**ABOUT THIS EXERCISE**
Among the entries below, find the lines holding "will" and copy them.

(Dataset entries)
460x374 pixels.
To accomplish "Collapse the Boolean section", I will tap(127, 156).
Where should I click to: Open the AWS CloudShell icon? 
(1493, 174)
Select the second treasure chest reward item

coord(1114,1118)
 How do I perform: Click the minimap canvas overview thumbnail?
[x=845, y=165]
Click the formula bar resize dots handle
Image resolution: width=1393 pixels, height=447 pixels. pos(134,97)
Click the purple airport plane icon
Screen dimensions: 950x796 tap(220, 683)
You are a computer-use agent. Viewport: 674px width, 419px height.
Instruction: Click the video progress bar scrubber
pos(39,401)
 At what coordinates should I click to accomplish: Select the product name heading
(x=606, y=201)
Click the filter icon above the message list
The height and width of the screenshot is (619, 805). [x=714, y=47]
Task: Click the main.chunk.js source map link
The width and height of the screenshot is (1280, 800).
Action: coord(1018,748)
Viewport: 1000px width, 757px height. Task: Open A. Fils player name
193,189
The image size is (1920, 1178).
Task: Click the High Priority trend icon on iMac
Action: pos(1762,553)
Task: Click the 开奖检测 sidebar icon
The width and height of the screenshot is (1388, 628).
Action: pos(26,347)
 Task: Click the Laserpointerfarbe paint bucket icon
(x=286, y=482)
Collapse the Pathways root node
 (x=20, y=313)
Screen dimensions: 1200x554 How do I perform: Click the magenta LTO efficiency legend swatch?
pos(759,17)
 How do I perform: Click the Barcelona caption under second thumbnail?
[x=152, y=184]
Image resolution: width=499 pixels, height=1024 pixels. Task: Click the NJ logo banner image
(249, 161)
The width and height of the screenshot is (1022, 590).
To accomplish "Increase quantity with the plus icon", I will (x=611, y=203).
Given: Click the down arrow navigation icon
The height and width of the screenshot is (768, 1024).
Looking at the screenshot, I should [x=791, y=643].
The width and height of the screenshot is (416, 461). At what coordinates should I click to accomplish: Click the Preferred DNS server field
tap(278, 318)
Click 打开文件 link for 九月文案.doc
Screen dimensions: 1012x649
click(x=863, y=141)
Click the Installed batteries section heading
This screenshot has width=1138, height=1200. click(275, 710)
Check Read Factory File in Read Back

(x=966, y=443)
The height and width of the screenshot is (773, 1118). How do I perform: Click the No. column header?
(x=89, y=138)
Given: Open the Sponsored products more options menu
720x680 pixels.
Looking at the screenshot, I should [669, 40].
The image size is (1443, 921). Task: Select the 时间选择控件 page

**YOUR SOLUTION**
To accomplish "Collapse the Boolean section", I will tap(127, 156).
To accomplish "Increase quantity with the plus icon", I will (x=611, y=203).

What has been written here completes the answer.